Que peut faire la Russie ?

Une solution radicale serait de retirer, purement et simplement, son équipe de l’Euro 2016, avant qu’elle n’en soit éjectée de manière humiliante. Ce serait la manière la plus propre de traiter cette situation ubuesque, avec l’avantage de laisser les organisateurs seuls face à tous les éléments qui avaient été mis en place et qui étaient destinés à fonctionner sur le moyen et long terme. Il leur serait alors très difficile d’arrêter la machine du jour au lendemain, d’autant plus qu’elle avait été prévue complexe pour en masquer les véritables intentions. Avec ou sans les Russes, le chaos continuera de plus belle, et le départ volontaire des Russes mettrait ainsi en exergue, non seulement l’injustice dont a été victime la Russie, mais surtout le deux poids deux mesures et le machiavélisme d’une UEFA entièrement au service de la politique guerrière de l’OTAN.

D’autres solutions moins radicales existent. La Russie pourrait remettre juridiquement en cause toute décision qu’elle trouverait infondée. Elle pourrait elle-même mener ses propres enquêtes dont elle pourrait opposer les résultats aux décisions officielles françaises ou de l’UEFA. L’inconvénient de ces solutions juridiques, c’est que les décisions sont immédiatement appliquées, avec une large couverture médiatique tendant à les justifier, quelle qu’en soit l’évolution juridique ultérieure. Et cela seul compte pour marquer les points, dans le contexte actuel ou chaque point sert à faire avancer l’agenda de l’OTAN. Ce qui se passera après, arrivera toujours trop tard.
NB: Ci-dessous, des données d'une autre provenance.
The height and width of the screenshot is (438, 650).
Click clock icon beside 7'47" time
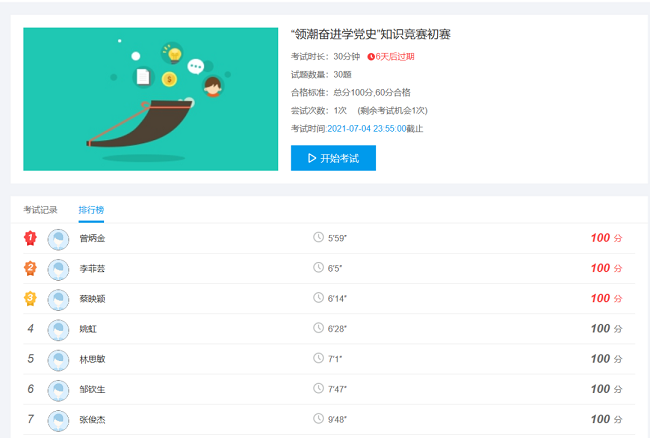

Dans un monde où l’immédiateté compte plus que tout, ce qui importe, ce n’est pas d’avoir raison, mais de donner l’impression d’avoir raison au moment où il y en a besoin.
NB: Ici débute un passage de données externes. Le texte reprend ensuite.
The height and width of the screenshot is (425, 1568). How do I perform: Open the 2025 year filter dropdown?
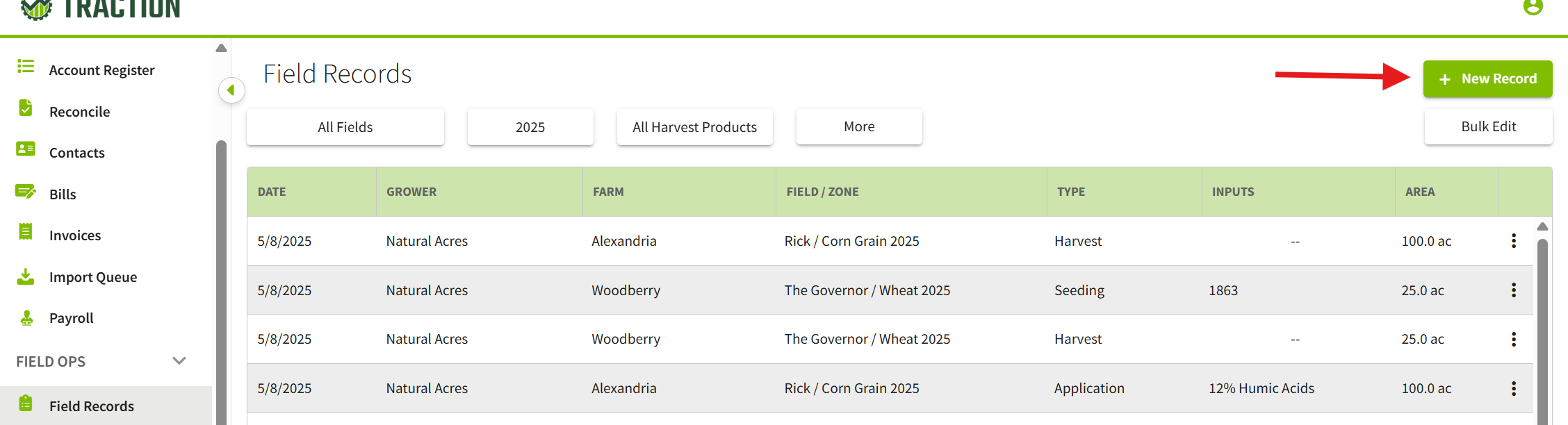[530, 127]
La Russie doit désormais s’attendre au même scénario dans toutes les futures manifestations dans lesquelles elle sera impliquée avec les pays de l’OTAN, qu’elles soient culturelles, sportives, politiques ou économiques. Il n’y aura pas d’exception. L’ennui pour la Russie, c’est que toutes ces manifestations sont d’origine européenne. Elles restent donc gérées par des instances faussement internationales, mais entièrement sous la coupe des puissances adverses. Pour sortir de ce piège, il faudrait soit réformer ces instances « internationales » de manière à réellement les internationaliser, soit créer d’autres manifestations internationales parallèles, incluant la participation de tous les pays du monde, avec d’autres structures de gestion ayant d’autres règles de fonctionnement. En attendant ces solutions, encore bien lointaines dans un éventuel futur monde multipolaire, il reste la possibilité de se défendre au coup par coup, avec le désavantage de ne pas pouvoir toujours tout prévoir, hormis le fait que toute occasion sera exploitée par l’adversaire.

L’ultime interrogation que devraient avoir les dirigeants russes est la suivante: ont-ils les moyens, ou, sont-ils assez bien armés pour les champs de bataille des grandes manifestations internationales footballistiques en particulier ? Il y a bien longtemps que les adversaires de la Russie sont passés maitres dans la manipulation des grands évènements de ce genre à des fins politiques, et en détiennent les moindres rouages.  Les passions découlant des grandes messes sportives, y compris la violence, qui restent du domaine de l’humain aux yeux du commun des mortels, sont autant d’instruments largement utilisés à des fins politico-financières. Et, dans ce domaine, la Russie a beaucoup de longueurs de retard. En définitive, à défaut d’une révolution de couleur à Moscou, il y aura eu un microclimat printanier de révolution antirusse en France. C’est toujours mieux que rien.